BPD headed an investigation to find the driver who left Prior bleeding on Tremont Street as he was riding his scooter home. The investigation culminated last Friday with Ratiu’s arrest, after BPD homicide investigators received a tip about an SUV matching the description of the vehicle that hit Prior parked behind Ratiu’s house, with damage consistent with that of striking a human.
Ratiu was released Monday on $7,500 bail, down from the $25,000 proposed by Assistant District Attorney David Bradley.
According to police reports, Ratiu told a witness he was driving the night of the accident. He later told the same witness he “swerved to avoid a skunk and then hit something and then took off without stopping,” according to a news release issued Monday by the Suffolk County District Attorney’s office.

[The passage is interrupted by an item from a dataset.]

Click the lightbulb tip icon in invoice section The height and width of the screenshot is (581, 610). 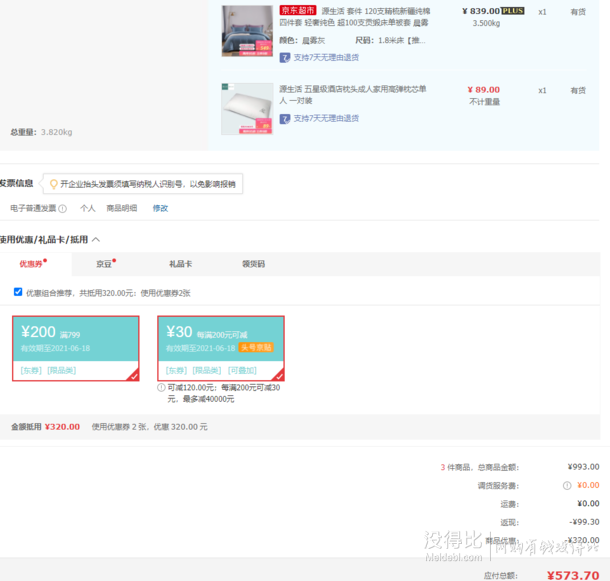[54, 184]
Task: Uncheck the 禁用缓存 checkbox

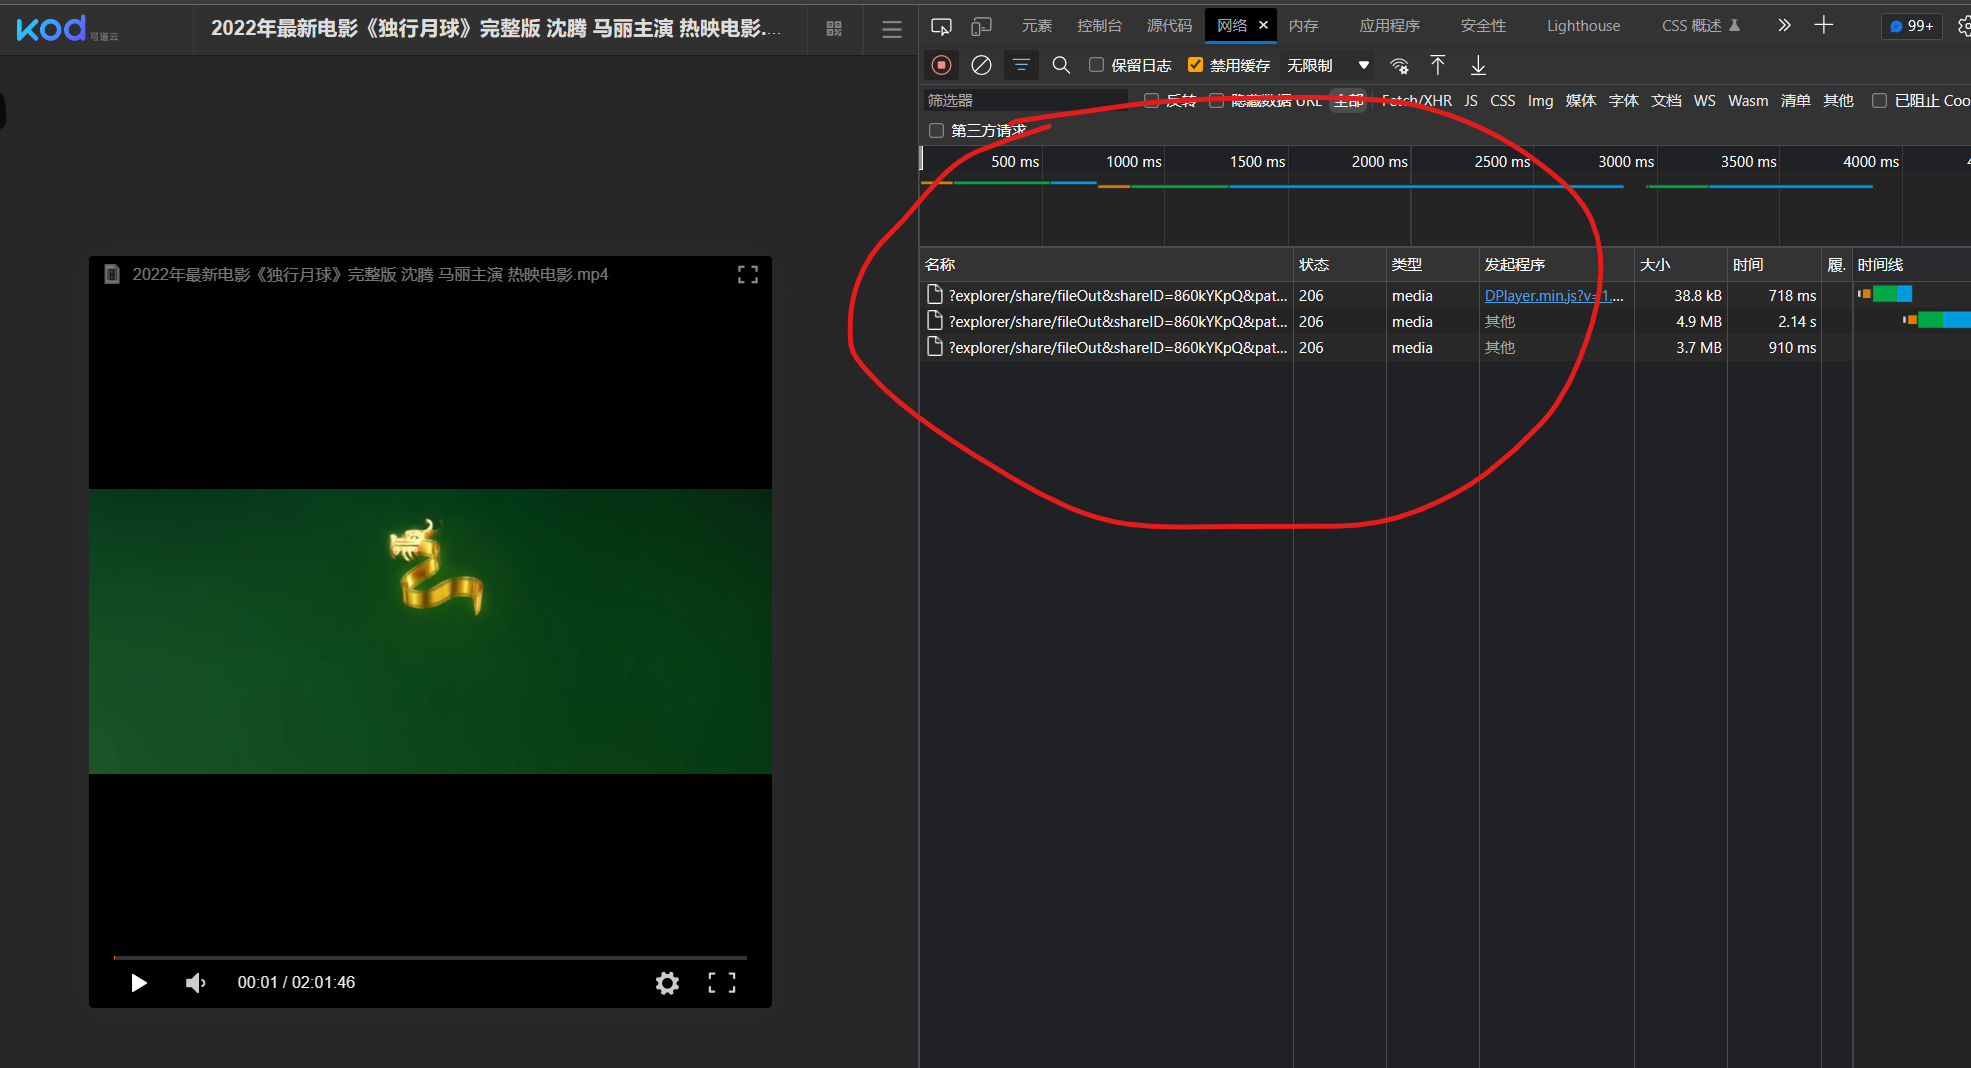Action: click(1195, 65)
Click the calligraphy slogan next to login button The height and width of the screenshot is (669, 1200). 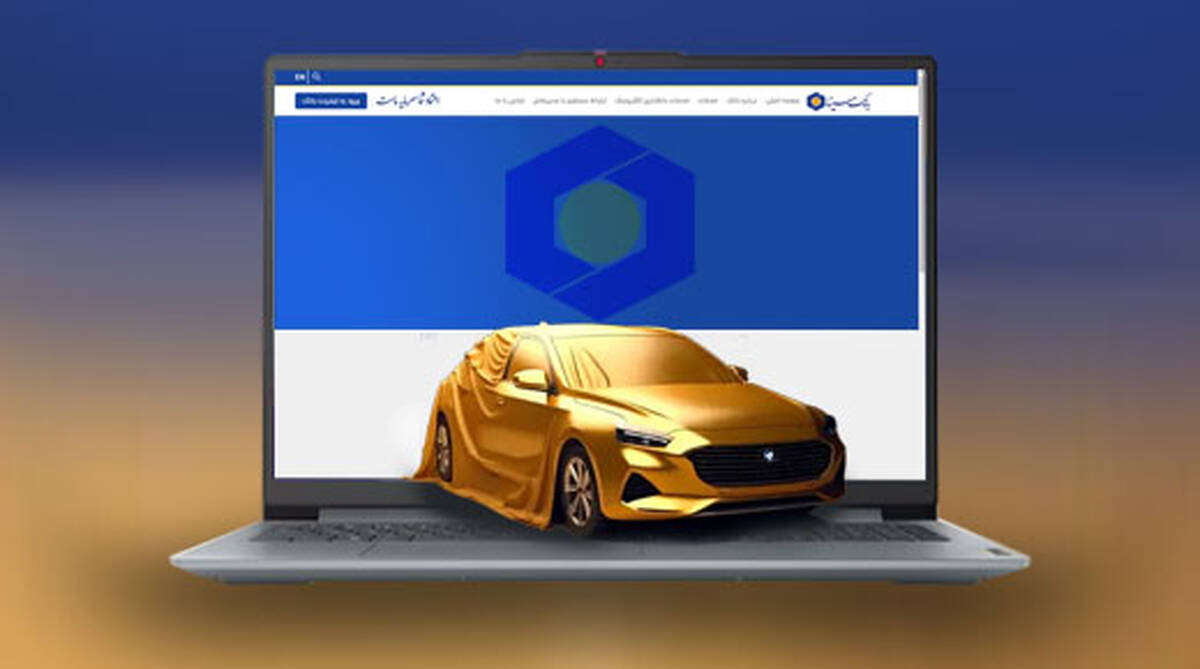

“We hope Mr. Prior’s family can find some comfort in the fact that members of the public contacted police with extremely helpful information,” Suffolk County District Attorney Daniel Conley said in the release.
Prior graduated May 2010 from Northeastern with a Bachelor of Arts in American Sign Language and English interpretation. (Obituary)
Faculty and students found out about Prior’s death after police recovered his NU ID in his wallet.
When BPD arrived Monday evening at Ratiu’s home, they stopped him and his wife, Sade Holliday, 25, from leaving the premises because a search warrant was under way.
Detectives went inside the home and found four large potted marijuana plants in a grow room, along with a lamp, temperature and humidity sensor, timer and ledger. After Ratiu claimed they were tomato plants, BPD arrested the couple.
Ratiu and Holliday were arraigned Tuesday on charges of marijuana cultivation and possession of a Class D drug with intent to distribute.
Ratiu, who is represented by attorney Neni Odiaga, will return March 11 to Suffolk County Courthouse to face the homicide charge. He and Holliday will return to face the drug charges March 14.